YOUR ASSIGNMENT
Only an exact copy of the records, from the line with "1755x1007 pixels. At" through the last line, is wanted.
===== PROVIDED DATA
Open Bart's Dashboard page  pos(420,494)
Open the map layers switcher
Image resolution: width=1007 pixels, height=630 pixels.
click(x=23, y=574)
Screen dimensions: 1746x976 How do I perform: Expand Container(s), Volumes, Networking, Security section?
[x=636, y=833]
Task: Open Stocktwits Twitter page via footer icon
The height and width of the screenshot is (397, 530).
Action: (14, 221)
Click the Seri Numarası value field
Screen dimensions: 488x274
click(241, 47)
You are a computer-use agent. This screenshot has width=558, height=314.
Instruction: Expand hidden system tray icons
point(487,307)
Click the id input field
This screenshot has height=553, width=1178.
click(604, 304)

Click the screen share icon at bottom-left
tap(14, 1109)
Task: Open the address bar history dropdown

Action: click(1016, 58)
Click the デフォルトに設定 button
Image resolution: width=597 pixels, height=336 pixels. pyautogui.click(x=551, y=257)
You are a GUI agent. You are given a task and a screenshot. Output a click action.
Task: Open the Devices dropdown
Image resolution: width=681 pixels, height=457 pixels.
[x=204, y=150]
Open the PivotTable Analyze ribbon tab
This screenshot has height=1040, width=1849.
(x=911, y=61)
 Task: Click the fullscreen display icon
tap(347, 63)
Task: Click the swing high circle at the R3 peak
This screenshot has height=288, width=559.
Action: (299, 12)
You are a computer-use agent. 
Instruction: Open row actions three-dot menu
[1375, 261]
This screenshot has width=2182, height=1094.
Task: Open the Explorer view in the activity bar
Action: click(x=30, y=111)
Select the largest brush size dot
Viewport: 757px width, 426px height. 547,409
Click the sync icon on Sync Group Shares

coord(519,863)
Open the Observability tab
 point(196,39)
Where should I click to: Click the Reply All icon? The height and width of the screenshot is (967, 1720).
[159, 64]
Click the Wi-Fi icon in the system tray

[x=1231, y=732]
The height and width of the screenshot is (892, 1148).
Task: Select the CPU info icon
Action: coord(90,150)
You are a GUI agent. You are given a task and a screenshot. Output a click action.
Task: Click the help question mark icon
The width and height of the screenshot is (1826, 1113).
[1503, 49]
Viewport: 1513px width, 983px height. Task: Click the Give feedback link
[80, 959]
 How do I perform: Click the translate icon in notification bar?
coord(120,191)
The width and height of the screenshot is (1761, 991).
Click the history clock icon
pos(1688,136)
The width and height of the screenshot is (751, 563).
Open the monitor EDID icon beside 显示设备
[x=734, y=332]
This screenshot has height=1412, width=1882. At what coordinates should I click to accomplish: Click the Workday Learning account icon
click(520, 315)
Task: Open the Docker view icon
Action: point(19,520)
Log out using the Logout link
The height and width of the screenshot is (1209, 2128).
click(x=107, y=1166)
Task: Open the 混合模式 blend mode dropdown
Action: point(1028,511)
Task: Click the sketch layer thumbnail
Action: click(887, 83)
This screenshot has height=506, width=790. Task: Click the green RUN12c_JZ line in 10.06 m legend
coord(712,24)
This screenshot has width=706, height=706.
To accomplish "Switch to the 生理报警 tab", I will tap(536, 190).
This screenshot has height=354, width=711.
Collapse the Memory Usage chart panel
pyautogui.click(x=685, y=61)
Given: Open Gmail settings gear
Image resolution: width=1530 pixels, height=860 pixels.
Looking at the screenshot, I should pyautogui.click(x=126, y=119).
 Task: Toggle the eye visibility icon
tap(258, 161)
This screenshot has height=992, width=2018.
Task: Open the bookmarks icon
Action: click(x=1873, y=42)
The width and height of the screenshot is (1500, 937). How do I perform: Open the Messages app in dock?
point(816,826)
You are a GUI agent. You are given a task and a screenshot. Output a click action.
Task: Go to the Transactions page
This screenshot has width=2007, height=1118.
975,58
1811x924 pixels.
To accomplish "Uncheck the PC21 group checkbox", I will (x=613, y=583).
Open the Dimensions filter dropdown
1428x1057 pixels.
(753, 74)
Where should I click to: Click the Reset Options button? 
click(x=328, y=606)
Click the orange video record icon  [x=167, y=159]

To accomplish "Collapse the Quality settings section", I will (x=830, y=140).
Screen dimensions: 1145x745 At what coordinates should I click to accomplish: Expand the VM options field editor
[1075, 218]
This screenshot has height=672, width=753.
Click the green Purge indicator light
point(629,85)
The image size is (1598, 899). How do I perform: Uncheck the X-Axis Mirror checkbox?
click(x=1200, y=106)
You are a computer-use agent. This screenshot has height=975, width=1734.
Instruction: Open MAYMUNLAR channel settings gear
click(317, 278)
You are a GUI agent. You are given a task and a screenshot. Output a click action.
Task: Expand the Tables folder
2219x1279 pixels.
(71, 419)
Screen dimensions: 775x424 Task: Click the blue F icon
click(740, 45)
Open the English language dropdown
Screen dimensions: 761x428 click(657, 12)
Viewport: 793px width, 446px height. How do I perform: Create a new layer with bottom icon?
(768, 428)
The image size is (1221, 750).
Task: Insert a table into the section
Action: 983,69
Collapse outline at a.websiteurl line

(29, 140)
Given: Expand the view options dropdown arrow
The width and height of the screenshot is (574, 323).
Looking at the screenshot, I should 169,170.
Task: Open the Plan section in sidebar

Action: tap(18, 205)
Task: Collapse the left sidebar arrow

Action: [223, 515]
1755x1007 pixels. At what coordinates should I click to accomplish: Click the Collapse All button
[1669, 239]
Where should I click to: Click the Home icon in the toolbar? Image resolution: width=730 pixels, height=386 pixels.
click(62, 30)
==========
WRITTEN ANSWER
1755x1007 pixels. At what coordinates should I click to accomplish: Click the Collapse All button
[1669, 239]
Where should I click to: Click the Home icon in the toolbar? Image resolution: width=730 pixels, height=386 pixels.
click(62, 30)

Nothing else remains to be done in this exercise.